Olayın yaşandığı bölgenin jeolojik özelliklerine dikkat çeken Yavuz, “Kaya düşmesi doğal olarak paniğe yol açmıştır. Her ne kadar mevcut yapılarda ciddi bir olumsuzluk gözlemlenmemiş olsa da, ileride yaşanabilecek tehlikelerin önlenmesi için şev destek projeleri başta olmak üzere gerekli mühendislik çalışmalarının yapılması zorunludur.” ifadelerini kullandı.
Yavuz, Artvin’in Alp-Himalaya orojenik kuşağı üzerinde yer aldığını ve heyelan, kaya düşmesi ve zemin yenilmeleri açısından oldukça yüksek risk taşıdığını belirterek, şu değerlendirmelerde bulundu:
“Artvin son derece dik ve engebeli bir arazi yapısına sahip.
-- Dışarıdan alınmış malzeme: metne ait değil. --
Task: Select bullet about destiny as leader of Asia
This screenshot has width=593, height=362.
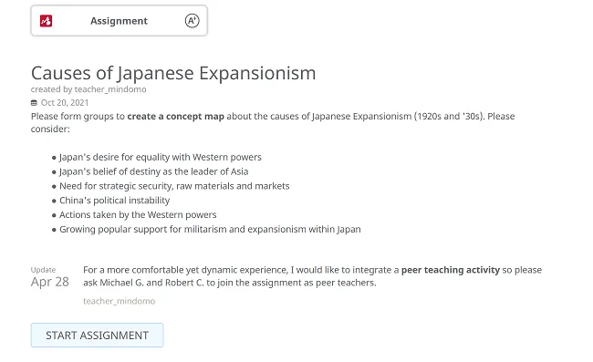Action: [x=154, y=171]
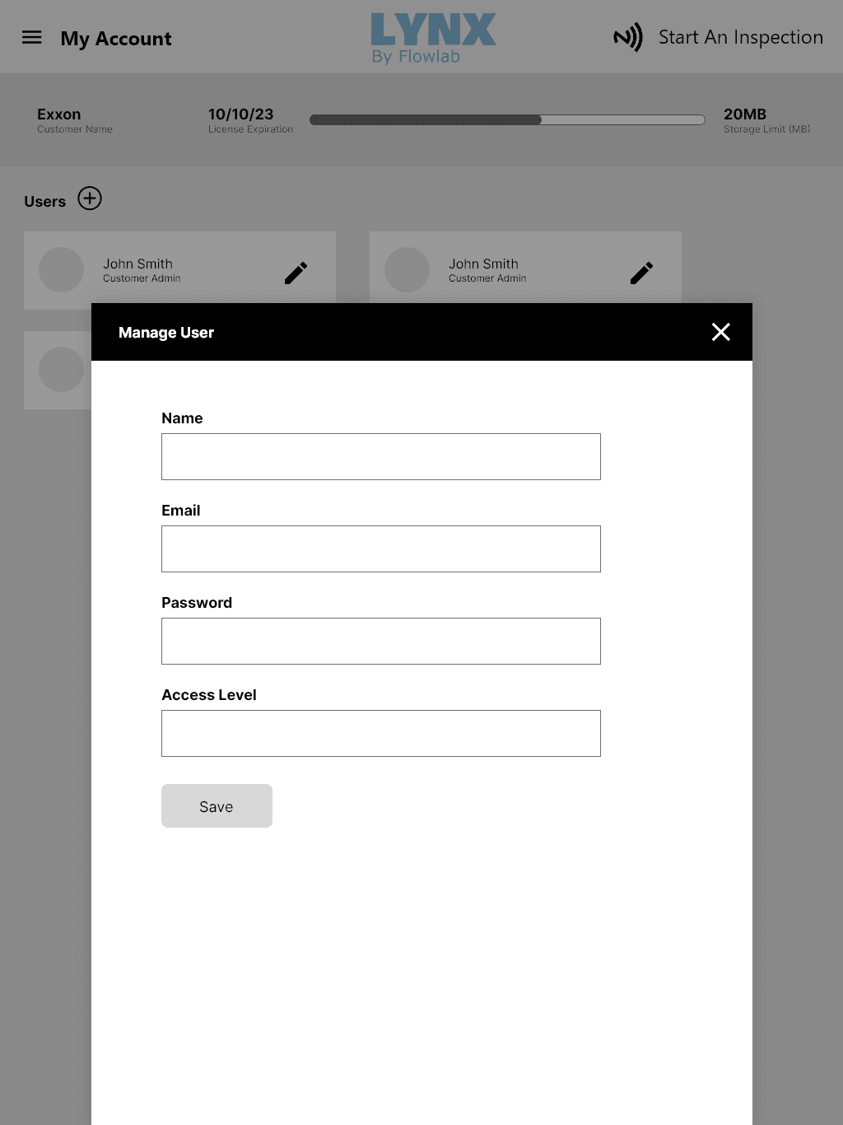Edit the first John Smith user
The height and width of the screenshot is (1125, 843).
point(296,273)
Yamaç eğimlerinin yüzde 80-90’lara ulaştığı alanlarda yerçekimi etkisiyle kütle hareketleri kaçınılmaz hale geliyor. Bölge, heyelana duyarlı ve ayrışmış kayaçlardan oluşan Üst Kretase yaşlı Çağlayan Formasyonu üzerinde yer almakta. Bu kayaçlar suya maruz kaldığında mukavemetini hızla kaybediyor. Ayrıca Karadeniz’in sert ve yağışlı iklimi, ani yağışlar ve kar erimeleri zemin içindeki boşluk suyu basıncını artırarak heyelanları tetikliyor.”
Depremlerin de önemli bir tetikleyici unsur olduğuna dikkat çeken Yavuz, Artvin’in tektonik olarak aktif bir bölgede bulunduğunu vurguladı:
“Depremler sırasında meydana gelen titreşimler, zemin ve kaya kütlelerinde gerilme birikimlerini serbest bırakır. Eğimli ve gevşek zemin yapısına sahip Artvin’de bu sarsıntılar büyük kaya parçalarının kopmasına yol açabilir. Bu nedenle mikroskobik düzeyde zemin analizi ve düzenli izleme çalışmaları büyük önem taşımaktadır.”
Yavuz, Cerattepe’deki maden faaliyetlerinin de kontrolsüz yürütülmesi halinde heyelan riskini artırabileceğine dikkat çekerek, şu uyarılarda bulundu:
“MTA’nın 1998 tarihli raporunda da belirtildiği üzere Artvin, heyelan açısından riskli bir bölgedir. Patlatmalı madencilik operasyonları, mevcut fayların hareketlenmesine neden olabilir. Cerattepe’deki madencilik faaliyetleri mutlaka denetlenmeli; patlatma zamanı, şarj miktarı, kazı derinliği ve titreşim etkileri düzenli olarak ölçülmelidir. Küçük ölçekli yer sarsıntıları bile tetikleyici rol oynayabilmektedir.”
Son olarak Artvin’de afet risklerinin azaltılması için yapılması gereken önlemleri sıralayan Yavuz, şu önerilerde bulundu:
“Artvin genelinde mikro bölgeleme çalışmaları yapılmalı, erken uyarı sistemleri kurulmalı, sarsıntı sonrası zemin analizleri rutin hale getirilmelidir. Yerleşim ve ulaşım projelerinde jeoteknik etüt zorunluluğu titizlikle uygulanmalı ve sıkı biçimde denetlenmelidir.”